Face au manque de cohérence dans la détermination des catholiques vis-à-vis de questions aussi fondamentales, il faut se rendre à l'évidence : la pauvreté du catholicisme français ne réside plus seulement dans sa quantité, mais aussi dans sa qualité. Depuis 1968, le christianisme français a perdu sur les deux tableaux. Mai 68 a été le signe d'une énorme crise dans la transmission des valeurs et des certitudes, du savoir et des institutions, une crise de toutes les formes de tradition. Dans ce contexte, le vote catholique réel doit tourner autour de 3 à 4 % de l'électorat. Il comprend les personnes qui se détermineront politiquement de manière cohérente par rapport à une hiérarchie de finalités éclairée par la foi catholique. Ce pourcentage, modeste, peut peser néanmoins de manière décisive sur l'échiquier politique. La question est de savoir si ce capital politique a un sens, si la balance électorale constitue pour lui un terrain d'engagement acceptable, et si oui, de quelle manière.

 

Une société portée aux réflexes anticléricaux

Pour répondre à cette question, il faut s'interroger sur les capacités profondes du corps social à se transformer.

C'est une banalité de dire que la société française est marquée depuis deux siècles par une tradition de laïcité et même d'anticléricalisme.

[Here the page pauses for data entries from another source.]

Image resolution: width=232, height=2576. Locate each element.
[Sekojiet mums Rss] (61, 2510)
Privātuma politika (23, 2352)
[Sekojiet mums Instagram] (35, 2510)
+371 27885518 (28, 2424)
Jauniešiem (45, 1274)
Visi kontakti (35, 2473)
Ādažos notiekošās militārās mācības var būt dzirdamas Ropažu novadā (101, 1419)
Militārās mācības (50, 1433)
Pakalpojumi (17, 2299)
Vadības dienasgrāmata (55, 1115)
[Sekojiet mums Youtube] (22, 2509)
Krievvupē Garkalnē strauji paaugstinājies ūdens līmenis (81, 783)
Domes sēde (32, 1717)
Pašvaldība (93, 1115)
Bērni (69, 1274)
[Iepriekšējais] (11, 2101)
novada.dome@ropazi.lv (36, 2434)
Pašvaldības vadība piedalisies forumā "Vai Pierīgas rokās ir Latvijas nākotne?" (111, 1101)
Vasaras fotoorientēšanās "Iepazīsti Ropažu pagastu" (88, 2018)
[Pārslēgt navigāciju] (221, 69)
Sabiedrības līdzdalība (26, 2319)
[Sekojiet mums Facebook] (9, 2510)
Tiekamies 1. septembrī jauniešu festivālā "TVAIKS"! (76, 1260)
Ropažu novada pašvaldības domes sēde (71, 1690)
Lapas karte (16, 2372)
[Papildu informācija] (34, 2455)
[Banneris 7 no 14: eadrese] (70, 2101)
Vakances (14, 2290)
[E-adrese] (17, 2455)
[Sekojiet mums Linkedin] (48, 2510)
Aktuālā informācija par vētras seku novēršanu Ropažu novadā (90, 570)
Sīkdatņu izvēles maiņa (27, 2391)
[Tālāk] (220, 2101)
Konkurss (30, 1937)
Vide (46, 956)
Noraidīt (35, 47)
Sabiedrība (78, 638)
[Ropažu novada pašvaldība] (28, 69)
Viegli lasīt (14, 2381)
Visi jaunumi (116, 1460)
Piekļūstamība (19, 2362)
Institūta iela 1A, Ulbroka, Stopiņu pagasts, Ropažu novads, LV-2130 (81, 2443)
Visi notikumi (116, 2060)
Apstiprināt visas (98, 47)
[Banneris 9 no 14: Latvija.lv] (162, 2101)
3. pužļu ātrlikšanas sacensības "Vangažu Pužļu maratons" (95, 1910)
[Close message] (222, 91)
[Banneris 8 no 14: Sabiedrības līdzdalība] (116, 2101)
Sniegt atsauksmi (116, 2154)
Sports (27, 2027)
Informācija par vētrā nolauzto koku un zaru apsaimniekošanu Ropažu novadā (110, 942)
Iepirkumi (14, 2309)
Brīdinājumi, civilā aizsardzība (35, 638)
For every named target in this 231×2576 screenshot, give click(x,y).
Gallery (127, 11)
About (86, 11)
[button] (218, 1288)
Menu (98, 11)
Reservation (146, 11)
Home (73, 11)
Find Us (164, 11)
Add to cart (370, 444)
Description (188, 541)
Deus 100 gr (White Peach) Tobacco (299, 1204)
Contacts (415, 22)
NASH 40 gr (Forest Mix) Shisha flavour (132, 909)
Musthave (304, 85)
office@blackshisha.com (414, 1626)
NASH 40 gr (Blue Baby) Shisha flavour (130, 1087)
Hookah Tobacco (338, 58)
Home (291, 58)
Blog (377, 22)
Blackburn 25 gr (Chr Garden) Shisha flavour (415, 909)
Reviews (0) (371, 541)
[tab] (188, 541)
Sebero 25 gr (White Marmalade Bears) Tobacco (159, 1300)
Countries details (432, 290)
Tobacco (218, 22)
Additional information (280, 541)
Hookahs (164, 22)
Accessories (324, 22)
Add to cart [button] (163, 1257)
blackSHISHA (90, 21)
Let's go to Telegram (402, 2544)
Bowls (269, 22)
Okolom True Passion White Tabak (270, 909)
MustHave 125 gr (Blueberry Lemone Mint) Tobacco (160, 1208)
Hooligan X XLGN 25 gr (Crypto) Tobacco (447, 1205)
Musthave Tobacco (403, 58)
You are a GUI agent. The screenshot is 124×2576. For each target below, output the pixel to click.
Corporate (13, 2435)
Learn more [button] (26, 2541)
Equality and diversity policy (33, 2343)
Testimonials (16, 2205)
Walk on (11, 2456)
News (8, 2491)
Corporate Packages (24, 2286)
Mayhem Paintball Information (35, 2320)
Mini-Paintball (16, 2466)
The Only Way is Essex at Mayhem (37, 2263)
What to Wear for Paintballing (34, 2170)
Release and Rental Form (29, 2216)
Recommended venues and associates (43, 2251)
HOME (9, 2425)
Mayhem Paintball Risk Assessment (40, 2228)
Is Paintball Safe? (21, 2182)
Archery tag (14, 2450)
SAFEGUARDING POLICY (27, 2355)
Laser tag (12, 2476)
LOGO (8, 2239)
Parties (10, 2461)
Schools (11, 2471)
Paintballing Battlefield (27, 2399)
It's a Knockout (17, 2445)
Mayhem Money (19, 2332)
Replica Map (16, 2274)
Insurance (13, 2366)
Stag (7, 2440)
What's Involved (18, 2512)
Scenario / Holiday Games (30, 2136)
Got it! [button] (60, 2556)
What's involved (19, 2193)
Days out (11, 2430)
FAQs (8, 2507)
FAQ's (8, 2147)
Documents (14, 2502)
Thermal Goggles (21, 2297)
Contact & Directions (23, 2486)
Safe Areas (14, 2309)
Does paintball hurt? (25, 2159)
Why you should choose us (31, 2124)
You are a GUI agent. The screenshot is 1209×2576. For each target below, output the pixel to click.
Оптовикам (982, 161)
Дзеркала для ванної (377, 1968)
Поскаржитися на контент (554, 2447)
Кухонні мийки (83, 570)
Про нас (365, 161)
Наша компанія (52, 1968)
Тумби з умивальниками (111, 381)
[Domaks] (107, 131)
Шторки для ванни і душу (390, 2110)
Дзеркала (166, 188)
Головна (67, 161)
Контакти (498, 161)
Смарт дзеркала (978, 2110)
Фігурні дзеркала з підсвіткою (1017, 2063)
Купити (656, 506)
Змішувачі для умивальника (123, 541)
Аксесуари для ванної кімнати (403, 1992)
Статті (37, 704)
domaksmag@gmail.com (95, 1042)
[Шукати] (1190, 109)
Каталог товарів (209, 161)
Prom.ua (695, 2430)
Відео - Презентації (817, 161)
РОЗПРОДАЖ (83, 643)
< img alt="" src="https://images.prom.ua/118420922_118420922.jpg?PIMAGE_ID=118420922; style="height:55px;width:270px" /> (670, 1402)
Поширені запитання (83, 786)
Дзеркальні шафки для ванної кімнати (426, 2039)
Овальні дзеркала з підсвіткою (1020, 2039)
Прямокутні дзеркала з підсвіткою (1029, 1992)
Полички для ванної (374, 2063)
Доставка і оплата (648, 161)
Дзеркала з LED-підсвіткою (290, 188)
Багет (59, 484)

Celle-ci est rétive à toute orientation politique venant de l'autorité religieuse. C'est une des raisons pour lesquelles l'épiscopat, qui n'a guère de goût ni d'aptitude pour le débat politique, est particulièrement circonspect en France. Il sait que ses interventions dans ce domaine constituent la meilleure manière de brûler sa cause. Cela n'est pas seulement vrai à gauche. En politique, le tempérament frondeur français se manifeste à l'égard de toute autorité morale, ce qui explique pourquoi la laïcité est ancrée dans les esprits plus profondément qu'on ne le croit. Elle correspond à une attitude commune plus ou moins diffuse depuis deux siècles. Pour cette raison, il n'y a jamais eu en France de parti catholique. Même le MRP n'a pas été ouvertement catholique comme l'ont été les démocraties chrétiennes italienne, allemande ou belge.

De nos jours, la société française subit une sécularisation de plus en plus forte ; celle-ci, légitime dans le domaine politique, s'étend à toute la vie sociale au nom d'une démocratisation systématique. Cette idéologie culturelle " de gauche " (mais qui domine intellectuellement la droite) est majoritaire, non dans l'intelligentsia, mais à la base du corps enseignant et surtout dans le personnel des médias. On a rencontré ce phénomène aux États-Unis sous la forme oppressante du politically correct mais de façon plus conflictuelle : sa version française fait davantage l'unanimité.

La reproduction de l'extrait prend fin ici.